### Provided information

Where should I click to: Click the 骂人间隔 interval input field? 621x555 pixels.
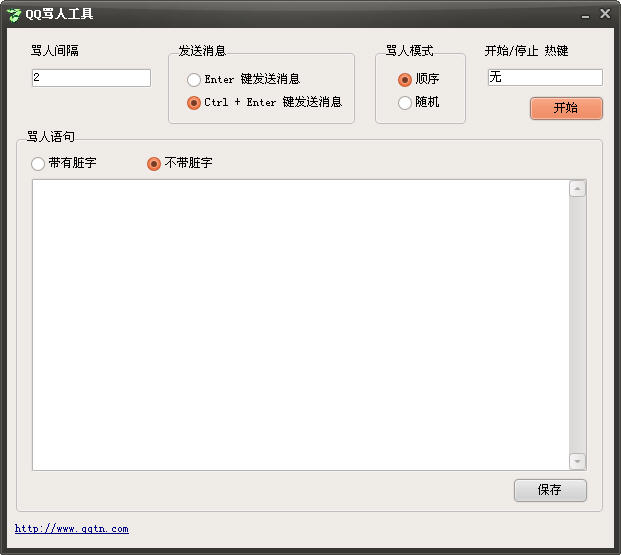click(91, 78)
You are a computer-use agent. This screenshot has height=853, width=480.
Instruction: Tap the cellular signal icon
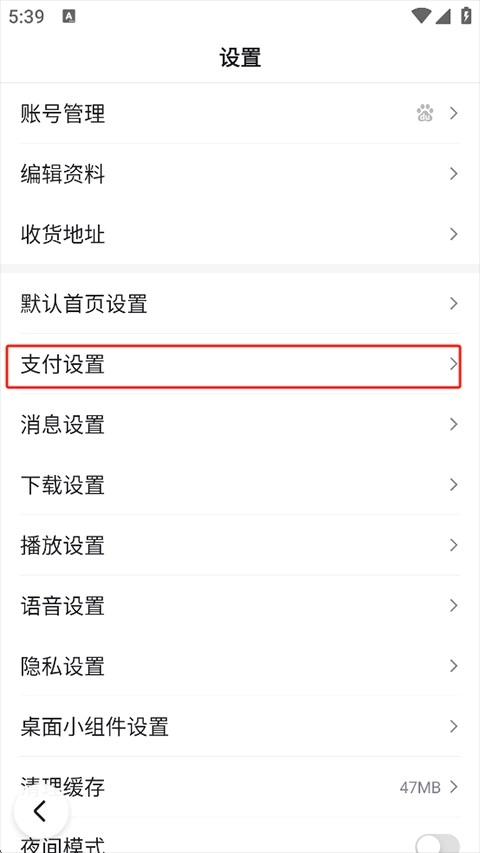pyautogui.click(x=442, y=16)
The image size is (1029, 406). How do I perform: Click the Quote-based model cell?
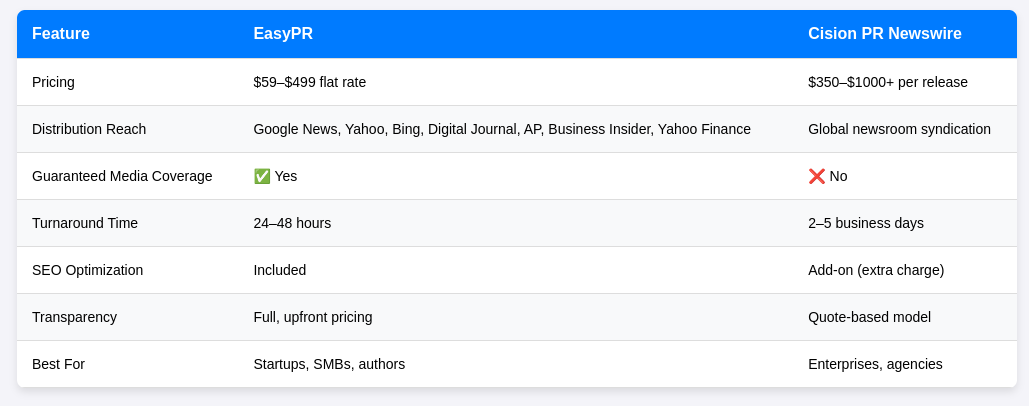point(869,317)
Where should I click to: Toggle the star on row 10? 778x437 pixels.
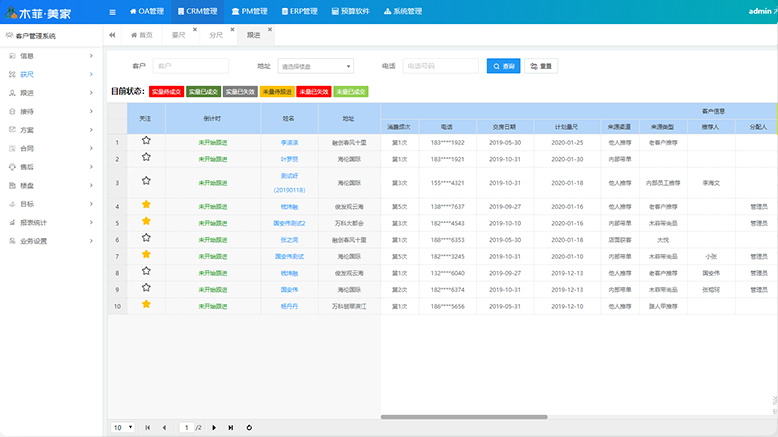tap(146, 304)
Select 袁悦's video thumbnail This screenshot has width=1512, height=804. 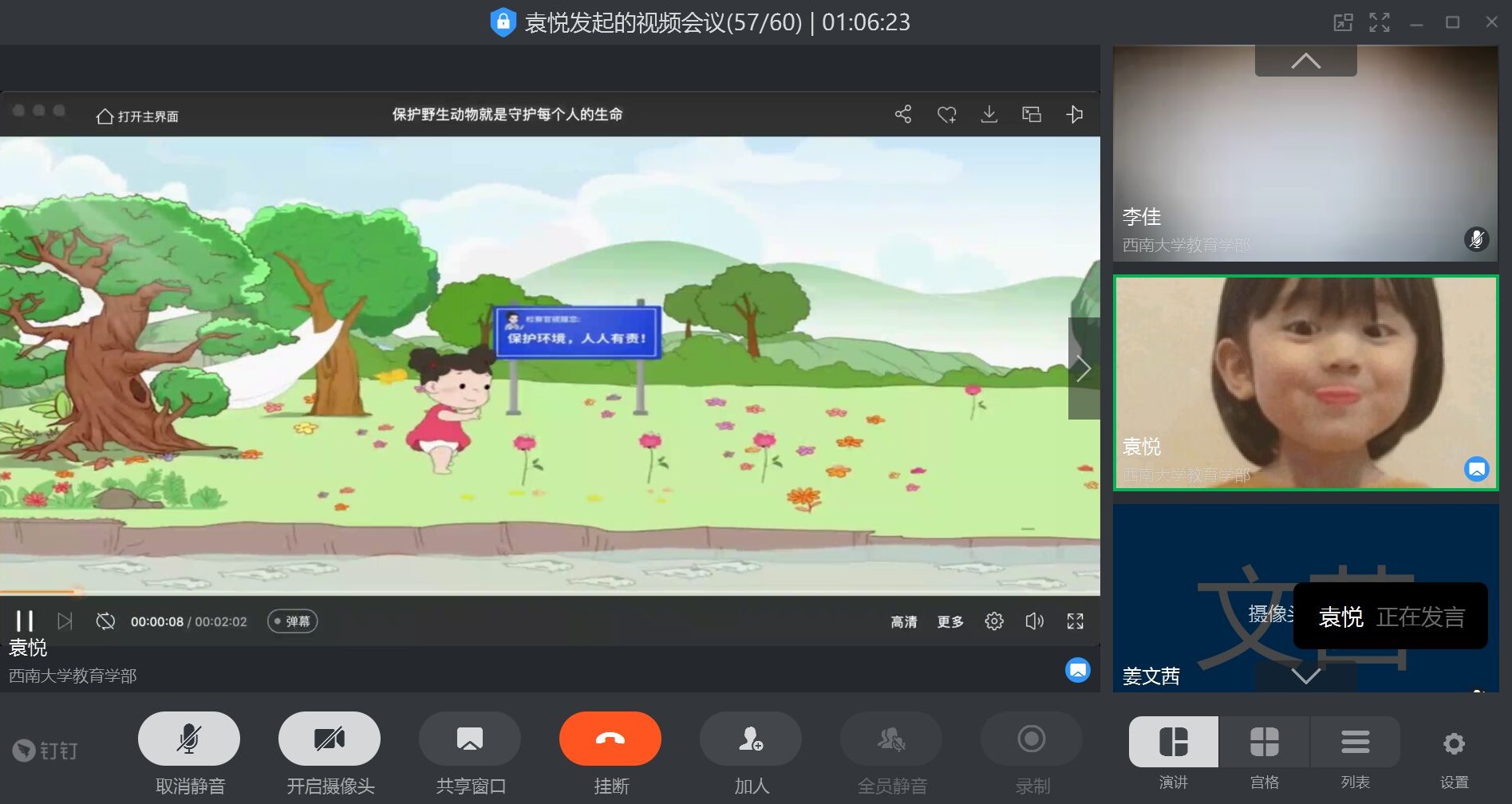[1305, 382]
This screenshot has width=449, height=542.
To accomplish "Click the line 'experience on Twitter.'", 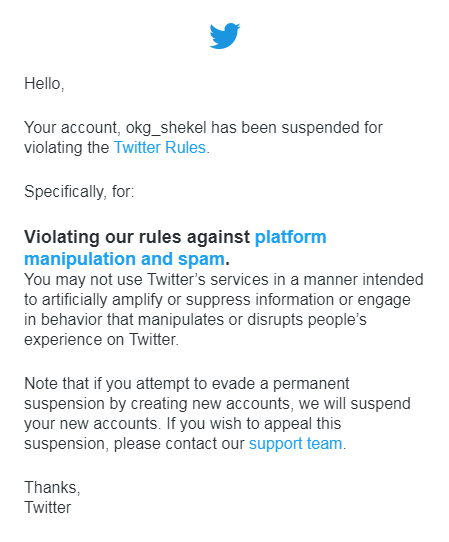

######
### Provided information

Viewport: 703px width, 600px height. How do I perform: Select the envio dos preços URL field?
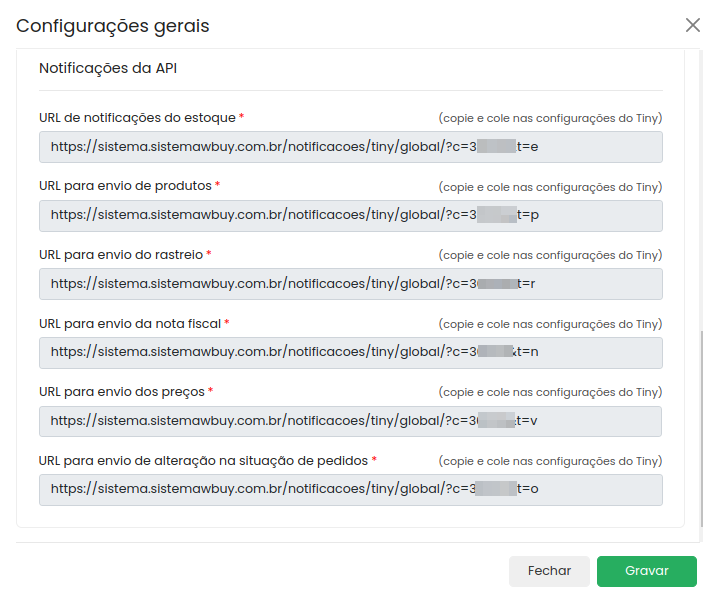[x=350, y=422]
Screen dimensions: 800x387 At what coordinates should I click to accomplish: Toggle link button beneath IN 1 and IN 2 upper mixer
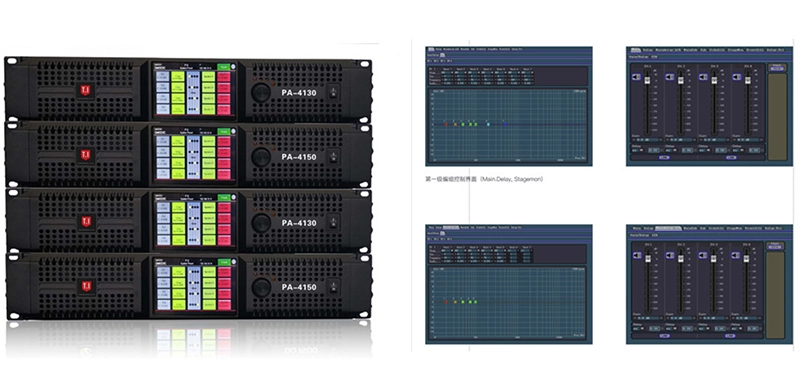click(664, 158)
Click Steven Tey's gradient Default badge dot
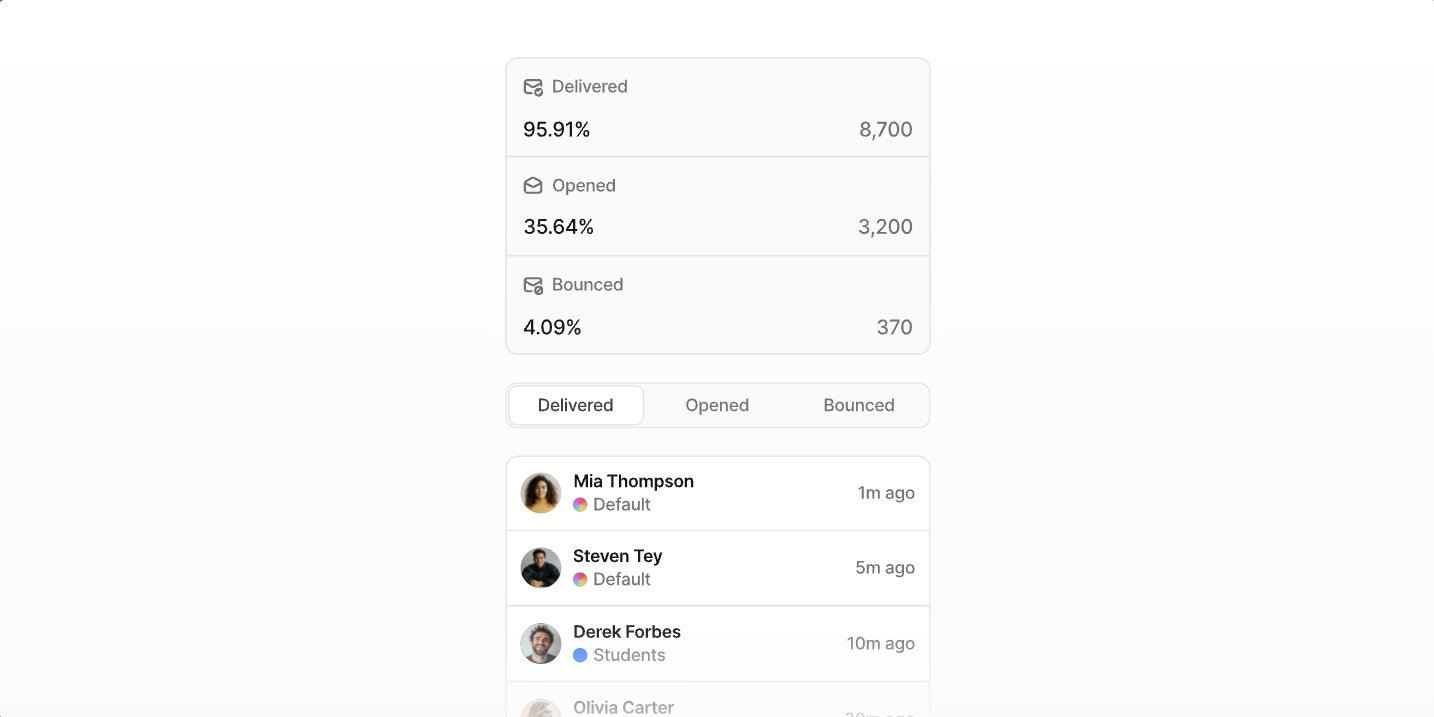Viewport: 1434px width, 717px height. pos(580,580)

######

Quote the items from the line with "Viewport: 703px width, 600px" to the line with "Viewport: 1434px width, 717px", including both of those lines. Leave the pictures out of your answer.

Viewport: 703px width, 600px height. How do I perform: Select the envio dos preços URL field?
[x=350, y=422]
Screen dimensions: 800x387 At what coordinates should I click to accomplish: Toggle link button beneath IN 1 and IN 2 upper mixer
click(664, 158)
Click Steven Tey's gradient Default badge dot
Viewport: 1434px width, 717px height. pos(580,580)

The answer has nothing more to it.